Note 8. Debt Conversion

 

On November 5, 2025, all outstanding notes payable to related parties, together with accrued interest thereon, were converted into shares of the Company’s common stock at a conversion price of $0.25 per share. A total of $2,595,900 in principal and $1,571,105 in accrued interest, aggregating $4,167,005, was converted into 16,667,788 shares of common stock. The closing market price of the Company’s common stock on the conversion date was $1.57 per share.

 

The converted notes included both convertible and non-convertible instruments. 16th Ave Associates, LLC held a convertible note with a contractual conversion price of $0.25 per share, equal to the actual conversion price; accordingly, no gain or loss was recognized on that conversion. Balance Group, LLC and Michael Farkas each held convertible notes with original contractual conversion prices of $1.00 and $0.70 per share, respectively, which were converted at $0.25 per share. All remaining notes were non-convertible debt that was converted to equity at $0.25 per share.

 

Loss on Settlement of Debt

 

For non-convertible notes, the fair value of the shares issued was measured at the closing market price of $1.57 per share on the conversion date, and the loss on settlement was calculated as the excess of the fair value of shares issued over the carrying amount of the debt extinguished.

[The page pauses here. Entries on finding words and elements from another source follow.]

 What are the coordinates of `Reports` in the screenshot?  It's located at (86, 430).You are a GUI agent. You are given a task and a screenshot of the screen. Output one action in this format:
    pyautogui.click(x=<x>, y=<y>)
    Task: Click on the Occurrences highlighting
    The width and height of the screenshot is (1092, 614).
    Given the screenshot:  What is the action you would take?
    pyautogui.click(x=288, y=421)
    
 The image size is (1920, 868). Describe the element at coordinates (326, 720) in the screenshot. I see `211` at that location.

For previously-convertible notes that were converted at $0.25 per share rather than at their higher original contractual rates, the incremental shares issued beyond what the original conversion terms would have required were measured at the market price of $1.57 per share.

 

The Company recognized a total loss on settlement of debt of $16,595,746, comprising $15,188,918 attributable to non-convertible notes and $1,406,828 attributable to previously-convertible notes converted at the lower $0.25 per share price. The following table summarizes the debt converted on November 5, 2025:

 

    Principal    

Interest Expense

2025

   

Total Debt

Converted

 
Sammy Farkas Foundation   $ 40,000     $ 32,114     $ 72,114  
Balance Group, LLC     186,850       156,265       343,115  
Shilo Holdings LLC     4,700       3,319       8,019  
Michael Farkas     578,700       295,538       874,238  
The Farkas Group     1,285,650       603,869       1,889,519  
16th Ave Associates     500,000       480,000       980,000  
Total converted   $ 2,595,900     $ 1,571,105     $ 4,167,005  

 

The loss on settlement of debt is entirely non-cash in nature. The conversion eliminated $4,167,005 of debt and accrued interest from the Company’s balance sheet, representing a one-time balance sheet restructuring event that significantly strengthened the Company’s equity position. No cash was paid in connection with the conversions, and no additional shares beyond the 16,667,788 contractually required at $0.25 per share were issued.